1. The ciphertext block consists of the two-word wide block composed of A and B, in that order.
return A, B

The example C code given by Rivest is this.

void RC5_ENCRYPT(WORD *pt, WORD *ct)
{
   WORD i, A = pt[0] + S[0], B = pt[1] + S[1];

   for (i = 1; i <= r; i++)
   {
      A = ROTL(A ^ B, B) + S[2*i];
      B = ROTL(B ^ A, A) + S[2*i + 1];
   }
   ct[0] = A; ct[1] = B;
}

===Decryption===

Decryption is a fairly straightforward reversal of the encryption process. The below pseudocode shows the process.

for i = r down to 1 do:
    B = ((B - S[2 * i + 1]) >>> A) ^ A
    A = ((A - S[2 * i]) >>> B) ^ B
B = B - S[1]
A = A - S[0]

return A, B

The example C code given by Rivest is this.

void RC5_DECRYPT(WORD *ct, WORD *pt)
{
   WORD i, B=ct[1], A=ct[0];

   for (i = r; i > 0; i--)
   {
      B = ROTR(B - S[2*i + 1], A) ^ A;
      A = ROTR(A - S[2*i], B) ^ B;
   }

   pt[1] = B - S[1]; pt[0] = A - S[0];
}

==Cryptanalysis==
Twelve-round RC5 (with 64-bit blocks) is susceptible to a differential attack using 2^{44} chosen plaintexts. 18-20 rounds are suggested as sufficient protection.

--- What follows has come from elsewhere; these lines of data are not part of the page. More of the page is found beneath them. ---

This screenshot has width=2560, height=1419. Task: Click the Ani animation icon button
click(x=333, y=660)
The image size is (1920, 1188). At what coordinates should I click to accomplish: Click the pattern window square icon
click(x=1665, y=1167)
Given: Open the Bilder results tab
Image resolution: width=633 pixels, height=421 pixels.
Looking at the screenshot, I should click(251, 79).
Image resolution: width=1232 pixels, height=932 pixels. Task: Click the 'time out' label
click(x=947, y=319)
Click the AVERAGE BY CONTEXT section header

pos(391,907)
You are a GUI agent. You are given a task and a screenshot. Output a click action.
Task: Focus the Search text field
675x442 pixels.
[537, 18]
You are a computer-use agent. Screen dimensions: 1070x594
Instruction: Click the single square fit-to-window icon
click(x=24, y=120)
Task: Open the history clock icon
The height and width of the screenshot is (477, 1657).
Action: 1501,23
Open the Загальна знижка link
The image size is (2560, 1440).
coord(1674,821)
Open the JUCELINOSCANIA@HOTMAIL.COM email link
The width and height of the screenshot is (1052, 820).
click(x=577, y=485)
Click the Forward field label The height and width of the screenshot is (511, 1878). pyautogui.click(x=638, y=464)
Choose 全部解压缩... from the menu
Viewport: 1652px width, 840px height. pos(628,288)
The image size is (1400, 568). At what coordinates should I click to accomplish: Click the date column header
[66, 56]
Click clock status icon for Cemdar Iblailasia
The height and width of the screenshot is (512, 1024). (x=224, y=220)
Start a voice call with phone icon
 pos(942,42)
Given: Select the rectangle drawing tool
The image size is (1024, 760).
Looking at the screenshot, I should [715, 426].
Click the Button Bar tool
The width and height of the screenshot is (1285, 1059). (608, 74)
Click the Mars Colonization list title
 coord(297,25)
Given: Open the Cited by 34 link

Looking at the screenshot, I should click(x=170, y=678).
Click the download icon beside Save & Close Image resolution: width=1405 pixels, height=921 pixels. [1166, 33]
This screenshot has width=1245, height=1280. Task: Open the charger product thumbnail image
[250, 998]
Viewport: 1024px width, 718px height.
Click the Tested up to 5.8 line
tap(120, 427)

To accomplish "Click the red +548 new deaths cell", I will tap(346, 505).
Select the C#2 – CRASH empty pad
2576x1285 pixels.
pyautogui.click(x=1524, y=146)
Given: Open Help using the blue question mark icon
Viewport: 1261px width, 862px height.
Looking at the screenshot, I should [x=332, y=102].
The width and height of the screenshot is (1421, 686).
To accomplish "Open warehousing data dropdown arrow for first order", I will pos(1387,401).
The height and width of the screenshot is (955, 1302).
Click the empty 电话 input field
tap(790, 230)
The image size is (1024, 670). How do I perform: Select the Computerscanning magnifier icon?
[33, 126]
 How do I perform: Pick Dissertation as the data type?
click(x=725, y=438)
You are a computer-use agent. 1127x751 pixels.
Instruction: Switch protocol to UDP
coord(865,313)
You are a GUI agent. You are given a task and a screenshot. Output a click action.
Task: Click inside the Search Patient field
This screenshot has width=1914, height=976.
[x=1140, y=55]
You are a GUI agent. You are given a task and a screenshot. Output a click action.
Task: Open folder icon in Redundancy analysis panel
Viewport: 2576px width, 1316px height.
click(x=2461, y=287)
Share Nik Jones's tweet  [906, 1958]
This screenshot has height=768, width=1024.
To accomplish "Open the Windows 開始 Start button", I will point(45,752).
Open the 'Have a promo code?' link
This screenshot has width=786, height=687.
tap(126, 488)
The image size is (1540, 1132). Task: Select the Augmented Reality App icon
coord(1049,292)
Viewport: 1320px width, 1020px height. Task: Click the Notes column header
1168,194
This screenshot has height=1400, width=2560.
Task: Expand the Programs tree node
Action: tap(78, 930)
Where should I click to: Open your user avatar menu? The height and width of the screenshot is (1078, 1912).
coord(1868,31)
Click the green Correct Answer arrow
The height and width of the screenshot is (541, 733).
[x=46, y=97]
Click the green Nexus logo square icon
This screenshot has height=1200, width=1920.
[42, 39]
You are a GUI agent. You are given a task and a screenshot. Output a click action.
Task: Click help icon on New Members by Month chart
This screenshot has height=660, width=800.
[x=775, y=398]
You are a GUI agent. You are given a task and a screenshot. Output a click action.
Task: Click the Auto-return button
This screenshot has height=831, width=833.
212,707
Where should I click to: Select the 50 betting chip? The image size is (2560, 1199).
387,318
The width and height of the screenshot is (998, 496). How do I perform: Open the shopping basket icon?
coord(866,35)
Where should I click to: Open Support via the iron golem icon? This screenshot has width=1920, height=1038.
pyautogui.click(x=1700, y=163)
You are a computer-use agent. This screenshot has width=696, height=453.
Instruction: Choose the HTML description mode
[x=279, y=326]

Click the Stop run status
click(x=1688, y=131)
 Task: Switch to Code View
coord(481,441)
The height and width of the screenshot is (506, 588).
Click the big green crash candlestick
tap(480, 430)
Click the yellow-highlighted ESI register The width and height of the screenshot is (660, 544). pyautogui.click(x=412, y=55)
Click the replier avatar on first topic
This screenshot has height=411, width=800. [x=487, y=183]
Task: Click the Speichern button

A number of these challenge problems have been tackled using distributed computing, organised by Distributed.net. Distributed.net has brute-forced RC5 messages encrypted with 56-bit and 64-bit keys and has been working on cracking a 72-bit key since November 3, 2002. As of November 26, 2025, 14.971% of the keyspace has been searched and based on the rate recorded that day, it would take a little more than 43 years to complete 100% of the keyspace. The task has inspired many new and novel developments in the field of cluster computing.

RSA Security, which had a (now expired) patent on the algorithm, offered a series of US$10,000 prizes for breaking ciphertexts encrypted with RC5, but these contests were discontinued as of May 2007. As a result, distributed.net decided to fund the monetary prize. The individual who discovers the winning key will receive US$1,000, their team (if applicable) will receive US$1,000, and the Free Software Foundation will receive US$2,000.